An anti-inflammatory, balanced diet supporting a healthy weight helps most. Evidence for supplements like glucosamine is weak; they're unlikely to harm but aren't a cure.
Is walking good for knee osteoarthritis?
Yes — appropriate walking and strengthening are among the most effective treatments. The type and amount should be guided to your knee.
What happens if knee osteoarthritis is left untreated?
Pain leads to reduced activity, muscle weakening and altered walking, which can accelerate deterioration. Early treatment gives better long-term results.
Is genicular RFA safe?
It has a strong safety profile. Performed under ultrasound with the vessel directly visualised, the risk of vascular injury is further reduced. Serious complications are uncommon.
How much does genicular RFA cost in Delhi?
Cost depends on the number of nerves treated and whether one or both knees are done. We explain the plan and costs clearly at consultation, with no surprises.

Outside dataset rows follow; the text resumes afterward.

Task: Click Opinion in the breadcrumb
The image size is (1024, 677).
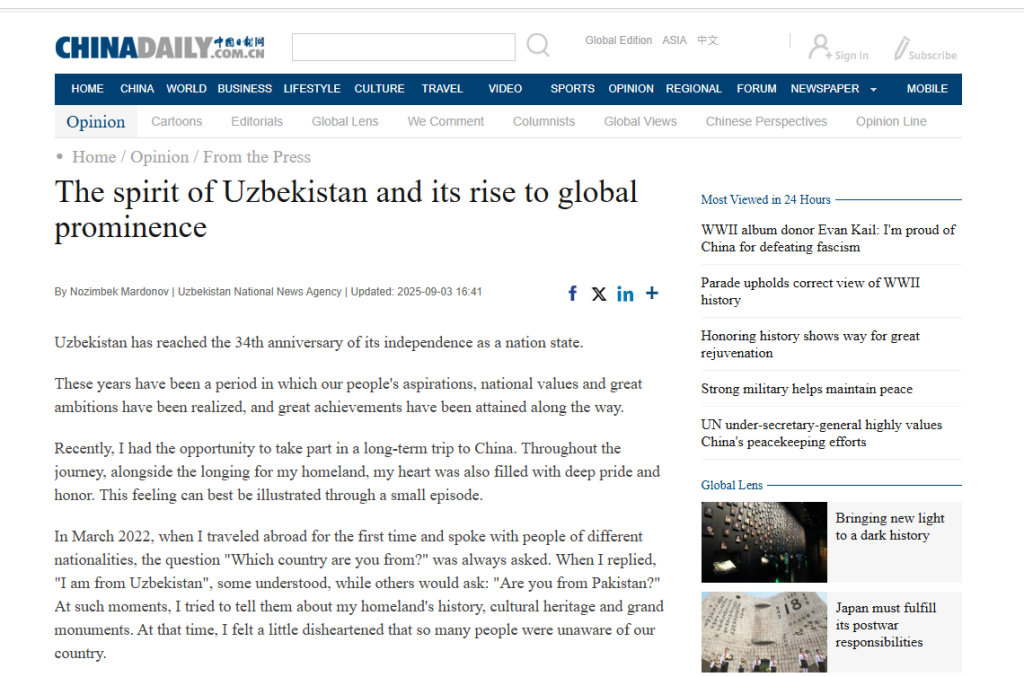Action: point(159,157)
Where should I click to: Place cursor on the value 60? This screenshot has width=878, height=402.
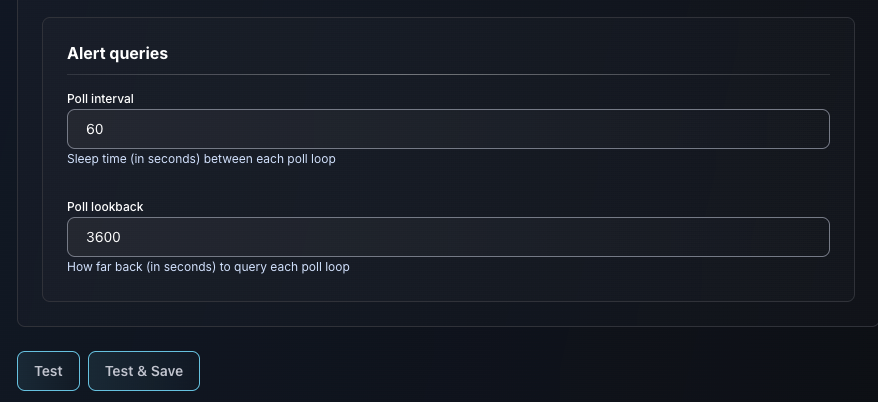click(95, 129)
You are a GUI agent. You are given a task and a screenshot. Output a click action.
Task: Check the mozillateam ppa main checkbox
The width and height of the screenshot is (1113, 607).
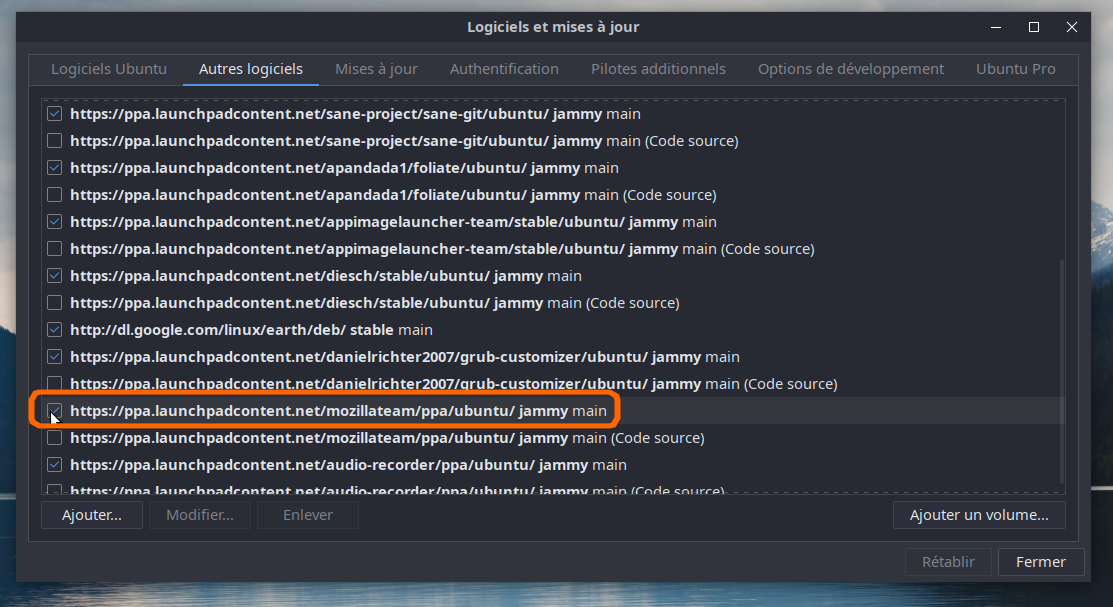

Where can I get genicular RFA in Delhi?
At PainClinix, Punjabi Bagh, interventional pain specialist Dr. Titiksha Goyal performs ultrasound-guided genicular nerve RFA to an international standard, convenient for patients across West Delhi and Delhi NCR.
Medical disclaimer
This article is for general education and does not replace a personal medical consultation. Knee osteoarthritis varies from person to person, and treatment must be individualised after examination and imaging. Please consult a qualified pain physician before making decisions about your care.